- [Goal of the exercise] Work out how many lines of the listing below mention the word "agent", and give only that figure.

- [Exercise inputs]
=-=-=

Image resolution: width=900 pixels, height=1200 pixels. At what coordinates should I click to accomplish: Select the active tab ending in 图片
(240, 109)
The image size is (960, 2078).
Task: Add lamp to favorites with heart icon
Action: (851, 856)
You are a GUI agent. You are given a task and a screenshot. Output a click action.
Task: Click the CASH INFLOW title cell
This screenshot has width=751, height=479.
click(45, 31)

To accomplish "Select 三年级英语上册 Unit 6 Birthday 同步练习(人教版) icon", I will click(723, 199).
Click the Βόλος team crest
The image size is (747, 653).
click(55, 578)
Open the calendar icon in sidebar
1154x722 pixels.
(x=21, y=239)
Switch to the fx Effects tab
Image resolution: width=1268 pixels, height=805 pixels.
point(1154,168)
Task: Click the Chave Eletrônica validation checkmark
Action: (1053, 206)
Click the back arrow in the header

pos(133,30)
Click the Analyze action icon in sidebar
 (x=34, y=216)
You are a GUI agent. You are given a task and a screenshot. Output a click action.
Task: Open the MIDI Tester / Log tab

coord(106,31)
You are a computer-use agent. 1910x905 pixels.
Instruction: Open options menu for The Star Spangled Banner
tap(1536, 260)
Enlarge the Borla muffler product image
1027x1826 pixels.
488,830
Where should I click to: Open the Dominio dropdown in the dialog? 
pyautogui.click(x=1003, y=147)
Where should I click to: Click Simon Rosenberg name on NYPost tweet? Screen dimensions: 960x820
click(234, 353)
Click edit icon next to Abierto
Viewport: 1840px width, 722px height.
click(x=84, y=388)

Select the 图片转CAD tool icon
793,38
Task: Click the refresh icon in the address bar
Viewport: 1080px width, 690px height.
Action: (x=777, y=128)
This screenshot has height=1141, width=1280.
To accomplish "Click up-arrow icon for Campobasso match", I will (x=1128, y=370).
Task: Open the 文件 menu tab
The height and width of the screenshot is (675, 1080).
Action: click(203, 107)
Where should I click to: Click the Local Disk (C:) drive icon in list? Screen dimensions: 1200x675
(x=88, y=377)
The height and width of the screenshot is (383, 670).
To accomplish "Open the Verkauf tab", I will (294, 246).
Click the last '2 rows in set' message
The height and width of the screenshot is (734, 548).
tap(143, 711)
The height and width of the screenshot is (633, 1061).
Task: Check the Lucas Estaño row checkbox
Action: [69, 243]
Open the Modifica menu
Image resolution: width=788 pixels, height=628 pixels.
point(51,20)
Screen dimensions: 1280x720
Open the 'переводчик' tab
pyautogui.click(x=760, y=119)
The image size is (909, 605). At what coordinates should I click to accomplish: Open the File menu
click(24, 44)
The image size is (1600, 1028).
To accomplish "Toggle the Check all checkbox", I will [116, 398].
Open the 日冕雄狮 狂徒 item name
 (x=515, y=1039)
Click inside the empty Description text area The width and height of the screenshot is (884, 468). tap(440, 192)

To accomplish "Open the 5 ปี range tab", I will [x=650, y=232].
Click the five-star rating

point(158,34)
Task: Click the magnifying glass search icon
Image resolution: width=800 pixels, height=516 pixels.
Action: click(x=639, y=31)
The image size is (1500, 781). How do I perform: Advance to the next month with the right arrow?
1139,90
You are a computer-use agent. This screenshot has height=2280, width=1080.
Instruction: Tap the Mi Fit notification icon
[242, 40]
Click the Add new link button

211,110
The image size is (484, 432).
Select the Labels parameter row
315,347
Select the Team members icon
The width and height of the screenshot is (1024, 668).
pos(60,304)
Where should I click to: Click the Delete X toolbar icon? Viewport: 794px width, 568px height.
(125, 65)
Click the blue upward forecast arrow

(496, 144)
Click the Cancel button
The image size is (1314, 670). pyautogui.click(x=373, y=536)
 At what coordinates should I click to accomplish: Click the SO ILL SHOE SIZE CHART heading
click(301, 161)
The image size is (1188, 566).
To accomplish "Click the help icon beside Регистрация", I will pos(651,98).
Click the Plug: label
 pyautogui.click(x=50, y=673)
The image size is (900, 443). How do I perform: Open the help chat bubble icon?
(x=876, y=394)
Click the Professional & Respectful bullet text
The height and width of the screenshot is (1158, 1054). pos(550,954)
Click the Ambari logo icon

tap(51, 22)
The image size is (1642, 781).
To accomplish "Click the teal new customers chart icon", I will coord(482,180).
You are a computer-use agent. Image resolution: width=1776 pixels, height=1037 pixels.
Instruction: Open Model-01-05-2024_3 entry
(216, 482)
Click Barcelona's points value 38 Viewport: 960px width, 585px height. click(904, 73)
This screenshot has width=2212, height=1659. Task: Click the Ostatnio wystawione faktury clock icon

=-=-=

- [Written reply] 5